Considering the Public Work of Rhetoric from the Place of the Community College

Globalization/ Neo-liberalism as Opportunity for Public Sphere-Making?

In Ackerman and Coogan's work on public rhetoric, the editors argue that the  public turn of writing since 1970 originates with or at least was focused at the Wingspread Confernce which addressed rhetoric’s epistemic crisis. “... the departure point was that neo-Aristotelian methods valorized persuasion and made exemplary the political speech within historical context of the state” and to see the message as larger than just persuasion, but also the rhetorical functions of ego-defence, knowledge-making, values expression (4). 
Herbert F. Johnson, Jr., Wingspread, residence in Racine, Wisconsin. House reflected in pool. Library of Congress Prints and Photograph gsc 5a03863 http://hdl.loc.gov/loc.pnp/gsc.5a03863 
Communication/Speech was stifled in this tradition, but compositionists had moved beyond structure and form, current-traditional approaches. Then we see enter into the discipline the cognitivists (Flower, Hayes, Lauer, others) , social-constructivists (Bruffee), and audience-purposed theorists such as Lundsford. Ackerman and Coogan argue that the student-centered process movement failed and that the social-constructivists came in with the “conversation of mankind” move. 

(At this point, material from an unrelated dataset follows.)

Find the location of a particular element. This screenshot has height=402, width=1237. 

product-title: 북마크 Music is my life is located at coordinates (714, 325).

The criticism there, and Communication/Speech’s resistance, then metamorphosed into a call for the rhetorician to act as citizen-scholar and engage in the community. The advantage is being in the university -- having access to moneys there [note the pre-neo-liberal assumptions of a funded academy] within an institution that claims to be interested in community works was still conflated with the corporate position of civic virtue and economic entrepreneurialism. 

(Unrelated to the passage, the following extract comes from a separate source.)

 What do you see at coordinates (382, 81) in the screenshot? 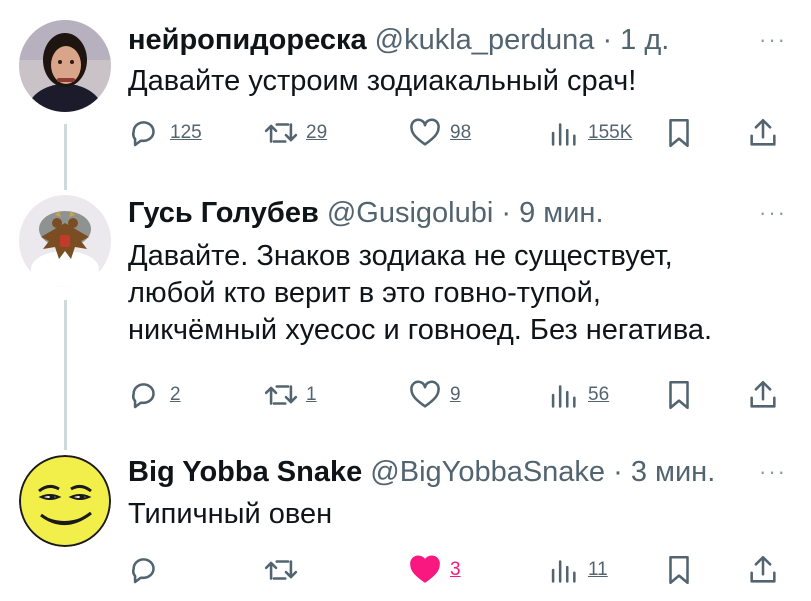
I see `tweet-text-line: Давайте устроим зодиакальный срач!` at bounding box center [382, 81].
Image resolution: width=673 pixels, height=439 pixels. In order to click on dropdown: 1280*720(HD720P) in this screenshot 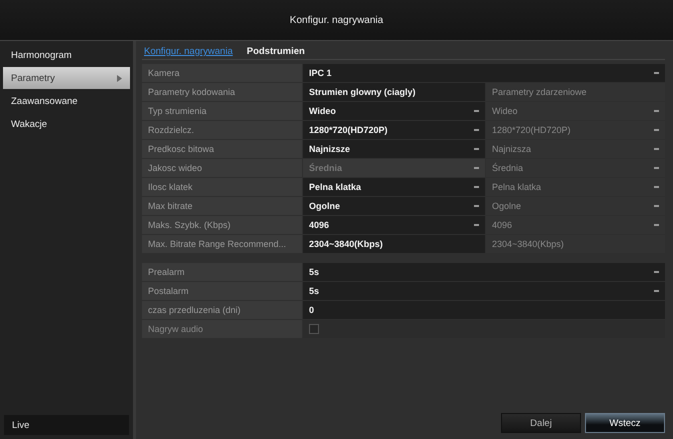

The resistance now comes with the effects of globalization/ neo-liberalism as communities become disengaged, hesitant to create a true public sphere; this however, Ackerman and Coogan see this, however, as more opportunity and relevance.

I find this an optimistic argument, even for 2010. The community college in Texas, for example, has been defunded to such an extent, and students nation-wide are so burdened by educational debt, that students are more concerned with their personal concerns, keeping their head above and their hands out of reach out of reach the financial waters and degree fruits of Tantalus,
Tantalus, 1588, Hendrick Goltzius | The Museum of Fine Arts, Houston. Google Cultural Institute
What my own working-class students complain about is the lack of possible space for public-sphere engagement -- they and their families spend so much time working (sometimes multiple jobs), commuting, studying, caring for other family members, that they simply do not have the time to engage with other peers to create public spheres. Similarly, in a space such as Houston, public space is in short supply. The neo-liberal neighborhood is built without commons in mind -- houses, perhaps a small playground place, a pool depending on the price of the homes. But new subdivisions are built without clubhouses in mind, libraries are sometimes miles away, county buildings are further and often have no meeting space. Schools, because of security concerns, no longer permit the public to meet in their buildings. And the local authorities, even if private citizens had the time to prepare in informed, rational discourse about their concerns, often meet in places far away and at inconvenient hours to be addressed by the constituents.

For example, the Harris County Commission meets on alternate Thursdays at 11:00 a.m. -- few working class citizens can attend that meeting. Even though it is livecast, the discourse is unidirectional and watching audience cannot "phone in" their comments. School districts meet at 7:00 p.m. in inconvenient locations. In a commuting area such as greater Houston, many families are only coming together at that time. Our own college system Board of Trustees meets many miles away from the working class students of Aldine and Spring, and the only driving routes to get there are consistently congested during rush hour (which in Houston lasts several hours). Again, few students or other citizens could arrive to such meetings on time, even at 7:00 p.m.

Where I'm going is that Houston's neo-liberalized state may be an "opportunity" for public sphere engagement, but working class students and their families -- because of neo-liberalism -- are prohibited from creating public spheres because of temporal and geographic limitations.
What is needed, then is a reconsideration of our neo-liberal status and to consider alternate geographies, communication systems, and even alternate economies that would permit citizens to create public spheres beyond the Hamermasian description, beyond the typical face-to-face model. What we need is for poor Tantalus is to get tacos delivered and a Camelbak.

References
Ackerman, John M., and David J. Coogan, eds. The Public Work of Rhetoric: Citizen-Scholars and Civic Engagement. U of South Carolina P, 2010. Print.